**PROBLEM DETAILS:**
Turn every line of the material below into a numbered list, omitting the blank lines.

# # #

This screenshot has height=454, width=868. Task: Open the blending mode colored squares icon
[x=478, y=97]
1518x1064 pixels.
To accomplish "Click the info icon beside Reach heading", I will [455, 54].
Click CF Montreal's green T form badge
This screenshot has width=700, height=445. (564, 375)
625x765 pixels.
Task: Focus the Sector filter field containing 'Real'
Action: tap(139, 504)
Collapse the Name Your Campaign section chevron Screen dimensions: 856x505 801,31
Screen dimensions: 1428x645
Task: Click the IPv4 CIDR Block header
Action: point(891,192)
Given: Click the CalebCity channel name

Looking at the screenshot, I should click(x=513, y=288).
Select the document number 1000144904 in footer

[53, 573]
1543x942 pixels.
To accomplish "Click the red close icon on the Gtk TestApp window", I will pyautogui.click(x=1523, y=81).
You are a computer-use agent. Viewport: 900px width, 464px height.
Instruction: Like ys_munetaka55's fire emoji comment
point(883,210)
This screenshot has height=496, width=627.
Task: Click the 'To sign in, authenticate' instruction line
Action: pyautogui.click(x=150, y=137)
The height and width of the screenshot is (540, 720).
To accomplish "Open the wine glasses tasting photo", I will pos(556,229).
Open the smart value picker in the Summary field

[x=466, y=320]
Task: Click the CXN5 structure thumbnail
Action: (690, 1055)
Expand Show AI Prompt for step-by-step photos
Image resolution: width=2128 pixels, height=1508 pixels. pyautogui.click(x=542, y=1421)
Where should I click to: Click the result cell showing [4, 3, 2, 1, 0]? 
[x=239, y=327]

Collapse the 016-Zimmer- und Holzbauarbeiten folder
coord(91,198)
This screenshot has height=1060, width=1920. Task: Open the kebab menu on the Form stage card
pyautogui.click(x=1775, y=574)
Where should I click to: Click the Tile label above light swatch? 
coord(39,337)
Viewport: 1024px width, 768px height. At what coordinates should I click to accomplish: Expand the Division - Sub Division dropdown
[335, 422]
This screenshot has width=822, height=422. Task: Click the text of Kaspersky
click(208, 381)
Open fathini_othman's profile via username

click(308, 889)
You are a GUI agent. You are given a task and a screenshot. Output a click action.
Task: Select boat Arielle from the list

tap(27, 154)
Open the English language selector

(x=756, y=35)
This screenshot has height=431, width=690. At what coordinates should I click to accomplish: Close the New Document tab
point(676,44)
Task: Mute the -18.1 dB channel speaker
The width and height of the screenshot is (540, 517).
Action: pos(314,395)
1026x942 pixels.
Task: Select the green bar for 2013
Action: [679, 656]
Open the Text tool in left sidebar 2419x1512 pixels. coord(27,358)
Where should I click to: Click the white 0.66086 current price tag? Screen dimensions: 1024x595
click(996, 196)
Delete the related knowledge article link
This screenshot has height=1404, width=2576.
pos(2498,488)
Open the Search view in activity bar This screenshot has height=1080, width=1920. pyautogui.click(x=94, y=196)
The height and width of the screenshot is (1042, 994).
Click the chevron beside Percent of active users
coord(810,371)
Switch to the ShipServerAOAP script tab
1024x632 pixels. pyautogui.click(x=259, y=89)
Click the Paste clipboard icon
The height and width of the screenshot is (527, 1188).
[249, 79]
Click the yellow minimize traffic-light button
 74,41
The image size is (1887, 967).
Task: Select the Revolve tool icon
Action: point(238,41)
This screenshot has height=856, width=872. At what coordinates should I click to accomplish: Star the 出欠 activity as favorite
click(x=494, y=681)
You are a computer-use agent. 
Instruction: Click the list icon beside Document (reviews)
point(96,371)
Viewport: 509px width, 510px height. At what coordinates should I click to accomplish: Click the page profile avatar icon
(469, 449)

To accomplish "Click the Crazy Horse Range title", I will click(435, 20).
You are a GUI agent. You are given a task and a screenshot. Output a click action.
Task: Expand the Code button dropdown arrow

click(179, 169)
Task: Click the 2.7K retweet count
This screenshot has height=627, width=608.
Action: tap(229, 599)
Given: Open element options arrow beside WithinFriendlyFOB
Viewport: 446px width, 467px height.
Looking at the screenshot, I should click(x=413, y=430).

# # #

**SOLUTION TO THIS EXERCISE:**
1. This screenshot has height=454, width=868. Task: Open the blending mode colored squares icon
2. [x=478, y=97]
3. 1518x1064 pixels.
4. To accomplish "Click the info icon beside Reach heading", I will [455, 54].
5. Click CF Montreal's green T form badge
6. This screenshot has width=700, height=445. (564, 375)
7. 625x765 pixels.
8. Task: Focus the Sector filter field containing 'Real'
9. Action: tap(139, 504)
10. Collapse the Name Your Campaign section chevron Screen dimensions: 856x505 801,31
11. Screen dimensions: 1428x645
12. Task: Click the IPv4 CIDR Block header
13. Action: point(891,192)
14. Given: Click the CalebCity channel name
15. Looking at the screenshot, I should click(x=513, y=288).
16. Select the document number 1000144904 in footer
17. [53, 573]
18. 1543x942 pixels.
19. To accomplish "Click the red close icon on the Gtk TestApp window", I will pyautogui.click(x=1523, y=81).
20. You are a computer-use agent. Viewport: 900px width, 464px height.
21. Instruction: Like ys_munetaka55's fire emoji comment
22. point(883,210)
23. This screenshot has height=496, width=627.
24. Task: Click the 'To sign in, authenticate' instruction line
25. Action: pyautogui.click(x=150, y=137)
26. The height and width of the screenshot is (540, 720).
27. To accomplish "Open the wine glasses tasting photo", I will pos(556,229).
28. Open the smart value picker in the Summary field
29. [x=466, y=320]
30. Task: Click the CXN5 structure thumbnail
31. Action: (690, 1055)
32. Expand Show AI Prompt for step-by-step photos
33. Image resolution: width=2128 pixels, height=1508 pixels. pyautogui.click(x=542, y=1421)
34. Where should I click to: Click the result cell showing [4, 3, 2, 1, 0]? 
35. [x=239, y=327]
36. Collapse the 016-Zimmer- und Holzbauarbeiten folder
37. coord(91,198)
38. This screenshot has height=1060, width=1920. Task: Open the kebab menu on the Form stage card
39. pyautogui.click(x=1775, y=574)
40. Where should I click to: Click the Tile label above light swatch? 
41. coord(39,337)
42. Viewport: 1024px width, 768px height. At what coordinates should I click to accomplish: Expand the Division - Sub Division dropdown
43. [335, 422]
44. This screenshot has width=822, height=422. Task: Click the text of Kaspersky
45. click(208, 381)
46. Open fathini_othman's profile via username
47. click(308, 889)
48. You are a GUI agent. You are given a task and a screenshot. Output a click action.
49. Task: Select boat Arielle from the list
50. tap(27, 154)
51. Open the English language selector
52. (x=756, y=35)
53. This screenshot has height=431, width=690. At what coordinates should I click to accomplish: Close the New Document tab
54. point(676,44)
55. Task: Mute the -18.1 dB channel speaker
56. The width and height of the screenshot is (540, 517).
57. Action: pos(314,395)
58. 1026x942 pixels.
59. Task: Select the green bar for 2013
60. Action: [679, 656]
61. Open the Text tool in left sidebar 2419x1512 pixels. coord(27,358)
62. Where should I click to: Click the white 0.66086 current price tag? Screen dimensions: 1024x595
63. click(996, 196)
64. Delete the related knowledge article link
65. This screenshot has height=1404, width=2576.
66. pos(2498,488)
67. Open the Search view in activity bar This screenshot has height=1080, width=1920. pyautogui.click(x=94, y=196)
68. The height and width of the screenshot is (1042, 994).
69. Click the chevron beside Percent of active users
70. coord(810,371)
71. Switch to the ShipServerAOAP script tab
72. 1024x632 pixels. pyautogui.click(x=259, y=89)
73. Click the Paste clipboard icon
74. The height and width of the screenshot is (527, 1188).
75. [249, 79]
76. Click the yellow minimize traffic-light button
77.  74,41
78. The image size is (1887, 967).
79. Task: Select the Revolve tool icon
80. Action: point(238,41)
81. This screenshot has height=856, width=872. At what coordinates should I click to accomplish: Star the 出欠 activity as favorite
82. click(x=494, y=681)
83. You are a computer-use agent. 
84. Instruction: Click the list icon beside Document (reviews)
85. point(96,371)
86. Viewport: 509px width, 510px height. At what coordinates should I click to accomplish: Click the page profile avatar icon
87. (469, 449)
88. To accomplish "Click the Crazy Horse Range title", I will click(435, 20).
89. You are a GUI agent. You are given a task and a screenshot. Output a click action.
90. Task: Expand the Code button dropdown arrow
91. click(179, 169)
92. Task: Click the 2.7K retweet count
93. This screenshot has height=627, width=608.
94. Action: tap(229, 599)
95. Given: Open element options arrow beside WithinFriendlyFOB
96. Viewport: 446px width, 467px height.
97. Looking at the screenshot, I should click(x=413, y=430).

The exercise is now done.